Oh, this is one of our family favorites--although the actor who plays the love interest is as wooden as a pair of clogs and I could do without Jimmy Durante's hammy exploits--but all in all we have a fun time watching it, especially the criminally-underused Ann Sheridan. I suppose movies are like books in that you never see the same one twice--you're always a different person when you see it the next time.

Kelly Robinson said...

I've never seen the film, but I've seen the play about a dozen times. Seems like every theatrical company does it at least once.

Charles Gramlich said...

Testing

Charles Gramlich said...

How weird. The letters do not show up as I type but they show up in when I post.

George said...

THE MAN WHO CAME TO DINNER does show its age, but I find it amusing nonetheless. Like Deb, I could do without Jimmy Durante's antics.

Deb said...

It's like he wandered in from another movie, did his tiresome schtick, and left. Other than shoving Ann Sheridan into a sarcophagus, he does absolutely nothing in the movie except drain the air out if every scene he's in!

pattinase (abbott) said...

I don't think he ever played anyone other than himself and he really throws it off here.

R.T. said...

Maybe the movie's warts can be attributed to the old studio contract system; actors -- good, bad, and ugly -- found themselves in the oddest roles in the oddest movies.

But if we consider the contexts and era for the movie, it has everything it needed to have to be simply entertaining in both some sophisticated and unsophisticated ways. It was, after all, simply entertainment. Now it has become a TCM cable/satellite staple.

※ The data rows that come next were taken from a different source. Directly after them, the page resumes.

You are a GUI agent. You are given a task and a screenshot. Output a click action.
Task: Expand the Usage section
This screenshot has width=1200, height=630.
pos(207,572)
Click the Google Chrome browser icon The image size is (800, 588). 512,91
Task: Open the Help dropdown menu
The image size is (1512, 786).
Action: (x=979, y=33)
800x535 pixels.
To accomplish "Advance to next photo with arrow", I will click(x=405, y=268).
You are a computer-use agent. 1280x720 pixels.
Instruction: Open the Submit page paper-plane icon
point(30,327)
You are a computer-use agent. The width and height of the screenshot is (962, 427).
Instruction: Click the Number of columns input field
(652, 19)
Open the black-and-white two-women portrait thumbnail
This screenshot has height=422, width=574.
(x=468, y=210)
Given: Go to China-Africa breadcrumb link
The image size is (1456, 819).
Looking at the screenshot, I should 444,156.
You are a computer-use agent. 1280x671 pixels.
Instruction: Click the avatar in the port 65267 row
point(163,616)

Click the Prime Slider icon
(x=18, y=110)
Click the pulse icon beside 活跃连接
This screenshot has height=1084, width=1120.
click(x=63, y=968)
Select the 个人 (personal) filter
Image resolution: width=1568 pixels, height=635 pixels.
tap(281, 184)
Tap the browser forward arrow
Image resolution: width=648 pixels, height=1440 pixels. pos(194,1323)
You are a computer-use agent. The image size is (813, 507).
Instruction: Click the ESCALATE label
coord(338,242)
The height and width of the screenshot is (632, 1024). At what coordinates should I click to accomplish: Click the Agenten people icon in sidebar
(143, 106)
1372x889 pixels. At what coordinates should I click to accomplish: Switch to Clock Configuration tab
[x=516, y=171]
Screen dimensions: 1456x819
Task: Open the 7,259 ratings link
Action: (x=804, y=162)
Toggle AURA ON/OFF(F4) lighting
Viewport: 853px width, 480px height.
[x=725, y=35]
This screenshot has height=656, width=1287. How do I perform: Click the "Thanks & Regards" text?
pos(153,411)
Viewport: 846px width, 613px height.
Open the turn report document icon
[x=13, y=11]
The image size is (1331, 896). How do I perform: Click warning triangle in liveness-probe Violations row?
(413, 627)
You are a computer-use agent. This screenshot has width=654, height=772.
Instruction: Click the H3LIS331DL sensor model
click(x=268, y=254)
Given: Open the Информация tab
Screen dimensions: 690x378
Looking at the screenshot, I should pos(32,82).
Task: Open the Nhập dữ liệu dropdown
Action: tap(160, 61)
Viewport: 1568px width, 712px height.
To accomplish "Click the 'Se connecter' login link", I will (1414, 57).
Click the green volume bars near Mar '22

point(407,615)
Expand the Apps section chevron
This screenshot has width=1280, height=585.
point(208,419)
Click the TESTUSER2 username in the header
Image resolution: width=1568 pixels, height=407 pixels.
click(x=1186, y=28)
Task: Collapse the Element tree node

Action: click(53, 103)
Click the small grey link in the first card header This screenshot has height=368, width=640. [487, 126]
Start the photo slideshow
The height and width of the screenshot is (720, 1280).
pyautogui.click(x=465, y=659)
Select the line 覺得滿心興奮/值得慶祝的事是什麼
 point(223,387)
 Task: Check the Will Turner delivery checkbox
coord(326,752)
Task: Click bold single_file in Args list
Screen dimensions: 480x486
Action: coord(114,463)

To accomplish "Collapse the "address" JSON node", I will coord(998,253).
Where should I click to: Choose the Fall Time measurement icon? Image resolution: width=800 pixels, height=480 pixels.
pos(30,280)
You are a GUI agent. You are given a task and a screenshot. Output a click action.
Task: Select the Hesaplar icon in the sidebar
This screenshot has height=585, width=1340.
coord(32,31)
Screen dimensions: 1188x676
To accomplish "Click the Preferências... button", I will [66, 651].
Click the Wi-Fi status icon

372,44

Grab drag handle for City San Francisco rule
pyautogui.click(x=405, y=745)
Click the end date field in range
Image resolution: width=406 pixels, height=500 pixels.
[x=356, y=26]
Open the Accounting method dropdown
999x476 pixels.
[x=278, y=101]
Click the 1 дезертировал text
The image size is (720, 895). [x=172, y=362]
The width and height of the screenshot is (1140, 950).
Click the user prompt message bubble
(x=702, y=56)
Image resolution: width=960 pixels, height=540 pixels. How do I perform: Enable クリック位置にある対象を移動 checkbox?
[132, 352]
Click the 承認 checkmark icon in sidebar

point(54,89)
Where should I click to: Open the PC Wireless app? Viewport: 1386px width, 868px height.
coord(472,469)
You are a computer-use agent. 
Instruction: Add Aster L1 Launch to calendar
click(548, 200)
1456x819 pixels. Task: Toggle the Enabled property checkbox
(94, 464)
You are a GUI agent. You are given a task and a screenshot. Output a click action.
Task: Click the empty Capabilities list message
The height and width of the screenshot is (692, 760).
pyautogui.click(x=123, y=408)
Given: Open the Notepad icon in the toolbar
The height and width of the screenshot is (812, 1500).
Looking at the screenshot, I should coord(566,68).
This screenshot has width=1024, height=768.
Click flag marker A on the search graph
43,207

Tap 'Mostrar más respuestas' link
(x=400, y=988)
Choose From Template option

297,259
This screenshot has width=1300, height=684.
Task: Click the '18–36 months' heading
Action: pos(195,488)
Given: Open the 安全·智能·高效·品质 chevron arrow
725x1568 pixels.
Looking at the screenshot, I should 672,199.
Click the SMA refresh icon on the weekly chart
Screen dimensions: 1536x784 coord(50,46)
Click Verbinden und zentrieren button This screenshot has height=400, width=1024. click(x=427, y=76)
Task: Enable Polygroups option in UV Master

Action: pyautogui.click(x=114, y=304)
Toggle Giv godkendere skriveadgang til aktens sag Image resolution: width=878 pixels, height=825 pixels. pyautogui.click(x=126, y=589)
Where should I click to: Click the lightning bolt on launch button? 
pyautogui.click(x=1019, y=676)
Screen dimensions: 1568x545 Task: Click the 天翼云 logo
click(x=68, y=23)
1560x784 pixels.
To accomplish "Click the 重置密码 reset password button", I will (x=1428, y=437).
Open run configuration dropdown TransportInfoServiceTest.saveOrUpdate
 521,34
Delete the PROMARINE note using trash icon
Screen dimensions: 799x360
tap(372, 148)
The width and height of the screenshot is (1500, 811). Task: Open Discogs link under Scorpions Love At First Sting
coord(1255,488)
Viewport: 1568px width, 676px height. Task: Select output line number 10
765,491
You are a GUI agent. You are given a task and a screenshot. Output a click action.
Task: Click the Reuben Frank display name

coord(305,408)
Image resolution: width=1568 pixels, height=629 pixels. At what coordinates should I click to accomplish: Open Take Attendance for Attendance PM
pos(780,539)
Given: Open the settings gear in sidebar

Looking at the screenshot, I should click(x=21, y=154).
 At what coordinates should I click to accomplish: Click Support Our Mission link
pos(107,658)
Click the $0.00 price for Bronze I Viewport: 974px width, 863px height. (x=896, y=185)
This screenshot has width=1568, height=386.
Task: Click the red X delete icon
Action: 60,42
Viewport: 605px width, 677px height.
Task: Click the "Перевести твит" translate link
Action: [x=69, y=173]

And who doesn't need a mindless TCM fix every now and then. (Note: even as I put these words onto the screen, the old King Kong film is showing on TCM. Now that's entertainment!)

Cap'n Bob said...

I have a soft spot in my head for this because I did it in college. I played the doctor (and did a heck of a better job than the guy in the movie if I say so myself).

Our Durante character was done by a guy who did an excellent Groucho Marx.

As for the lovely Ann Sheridan, keep an eye on her blouse. There's nothing under it but primo Ann.

Ron Scheer said...

Maybe it's my age, and I remember Durante from movies and TV, but I really like his OTT performance in this film. Davis and Sheridan are, however, wasted in the film; I agree.

Bradley Walker said...

FWIW, Durante's character was based on Harpo Marx. (Whiteside was supposed to be Alexander Woollcott, and who remembers him?) One critic said he thought it'd have been an improvement had Davis and Sheridan played each others' characters.